- _YOUR INSTRUCTIONS_
Can you rewrite the lines from the one containing "Task: Open the three-dot overflow menu" through the end of the records, both included, as a JSON list of strings with one string per line? Skip blank lines and leave the pictures out.

Records of locating words and elements
□ □ □

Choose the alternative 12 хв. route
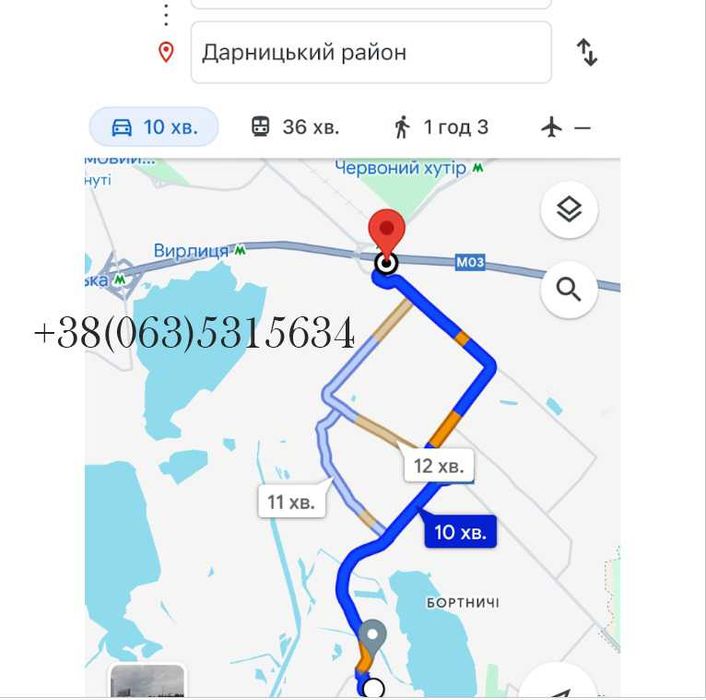This screenshot has height=700, width=706. point(439,466)
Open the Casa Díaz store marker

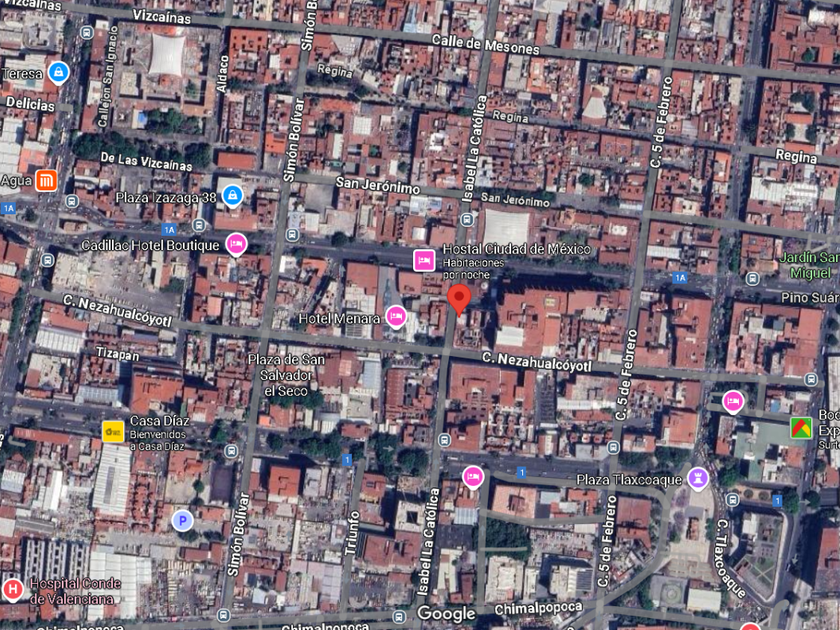[113, 431]
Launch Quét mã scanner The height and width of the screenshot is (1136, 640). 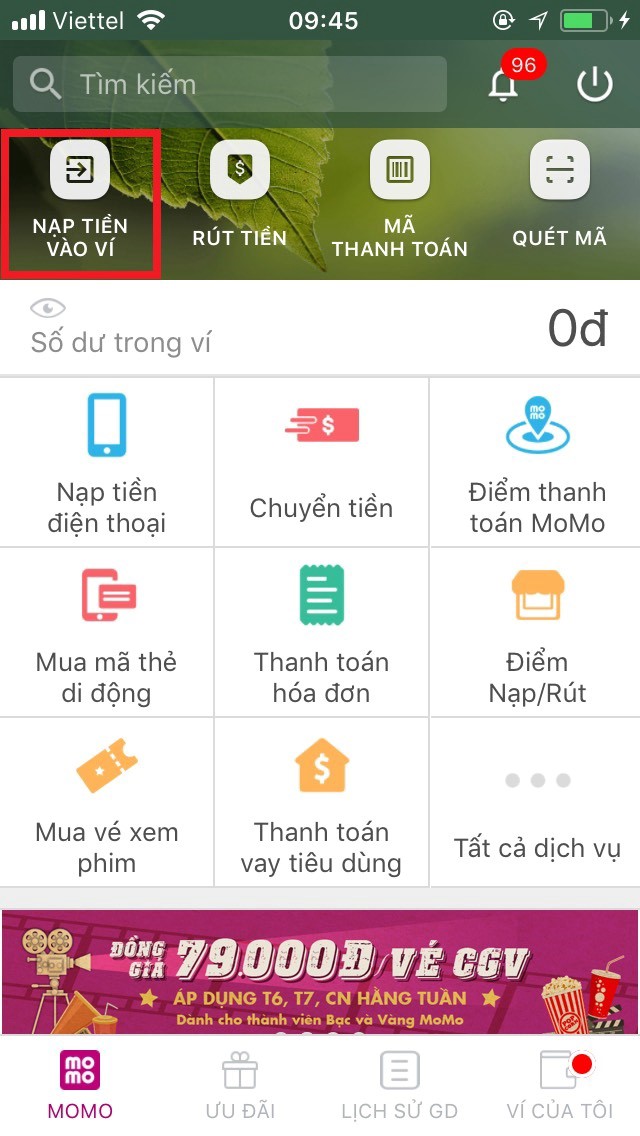tap(559, 195)
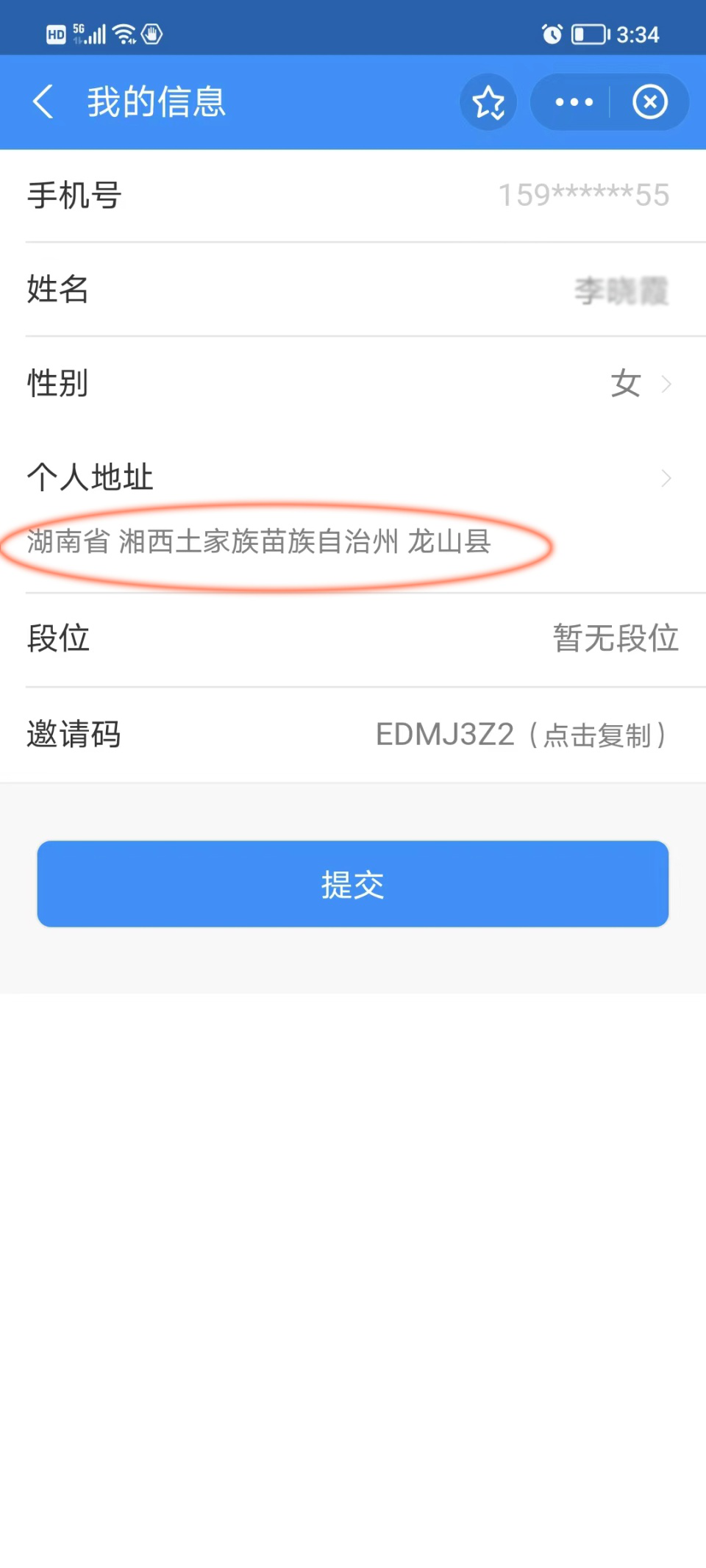The image size is (706, 1568).
Task: Go back from 我的信息 page
Action: click(44, 101)
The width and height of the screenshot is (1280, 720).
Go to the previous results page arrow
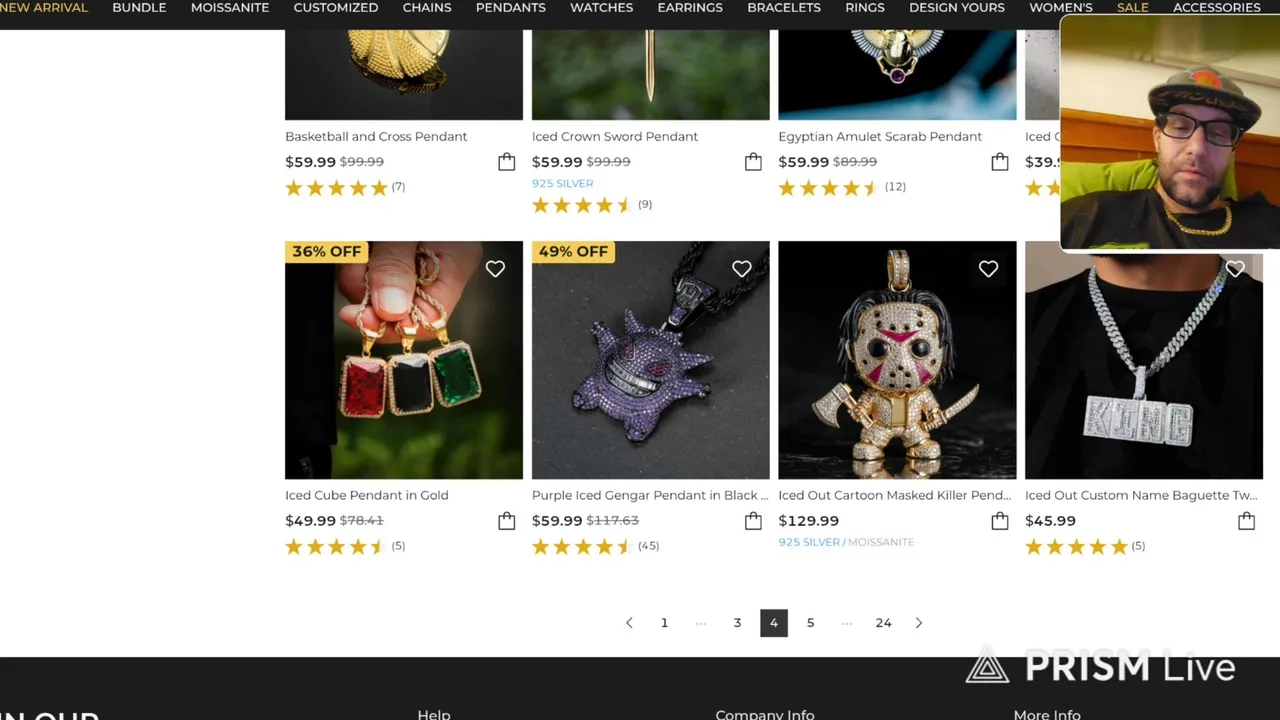tap(629, 623)
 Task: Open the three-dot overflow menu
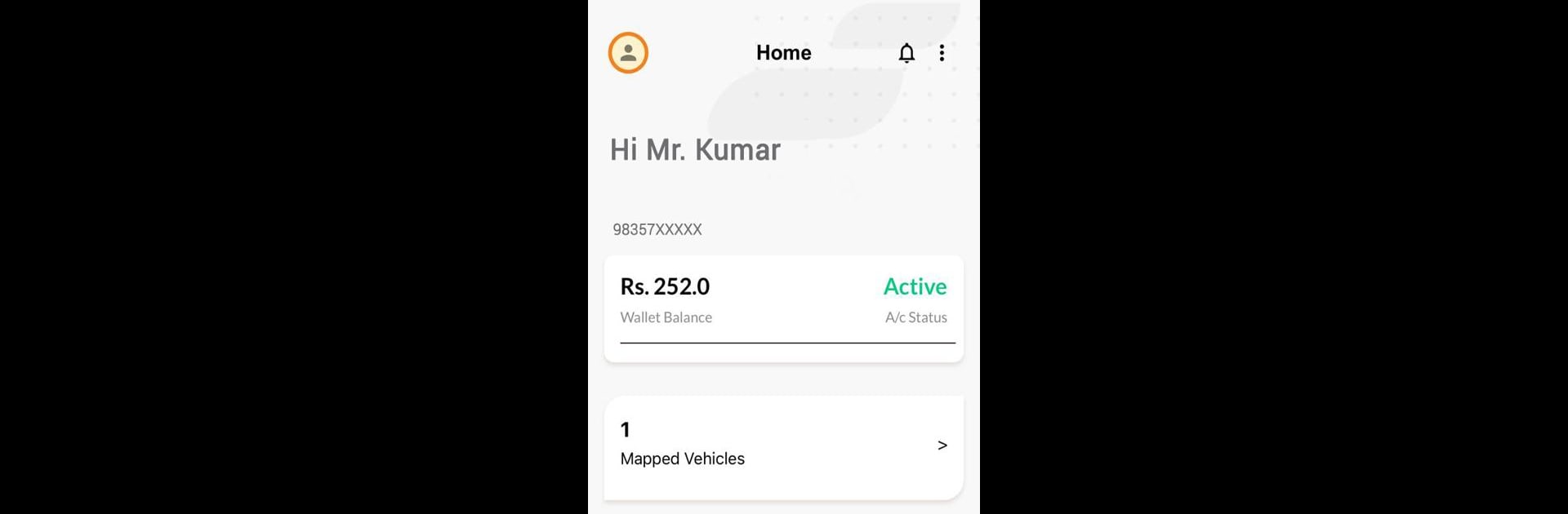pos(942,53)
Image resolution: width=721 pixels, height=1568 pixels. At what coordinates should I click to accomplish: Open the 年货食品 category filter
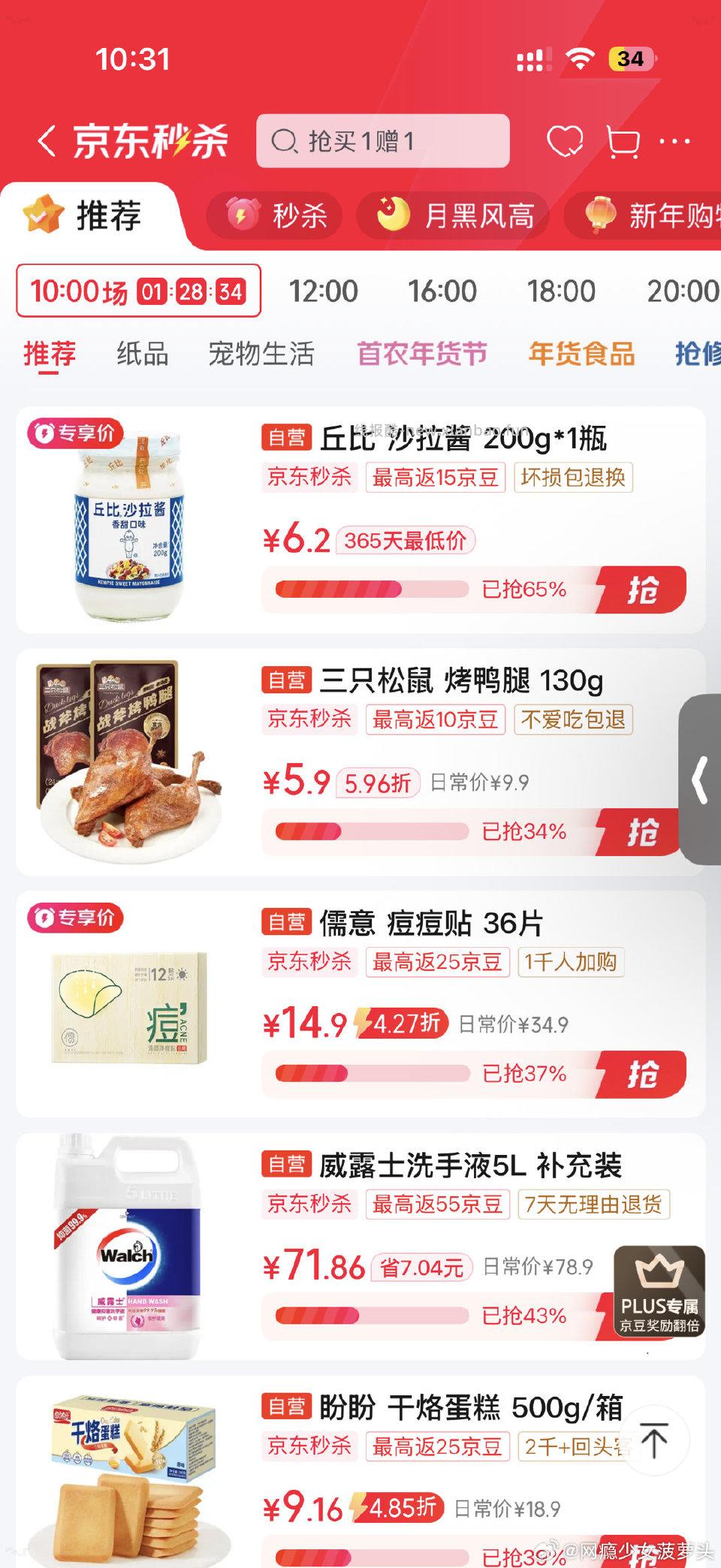pyautogui.click(x=582, y=353)
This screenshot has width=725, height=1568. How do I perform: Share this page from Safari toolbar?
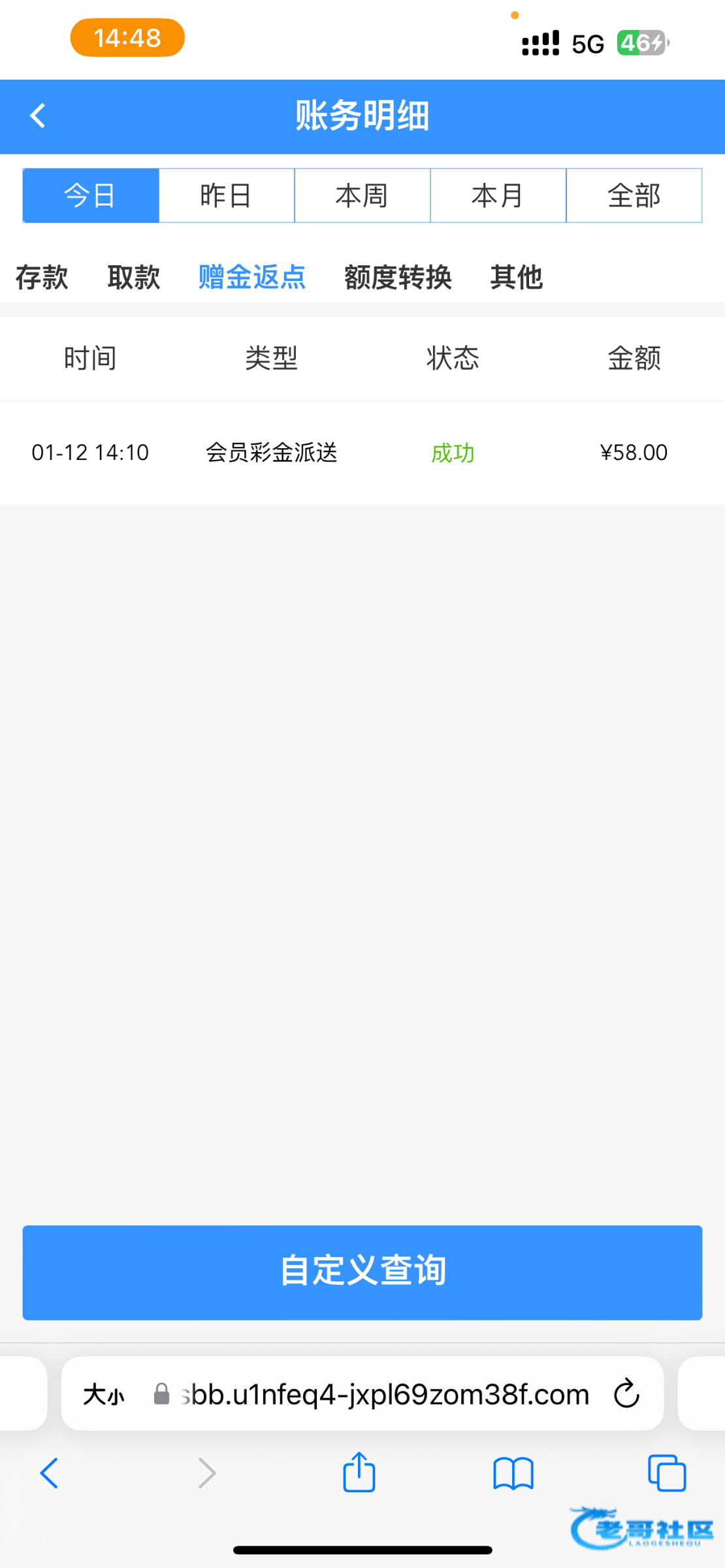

□ □ □

- _ANSWER TO THE EXERCISE_
[
  " Task: Open the three-dot overflow menu",
  "pos(942,53)",
  "Image resolution: width=721 pixels, height=1568 pixels. At what coordinates should I click to accomplish: Open the 年货食品 category filter",
  "pyautogui.click(x=582, y=353)",
  "This screenshot has width=725, height=1568. How do I perform: Share this page from Safari toolbar?"
]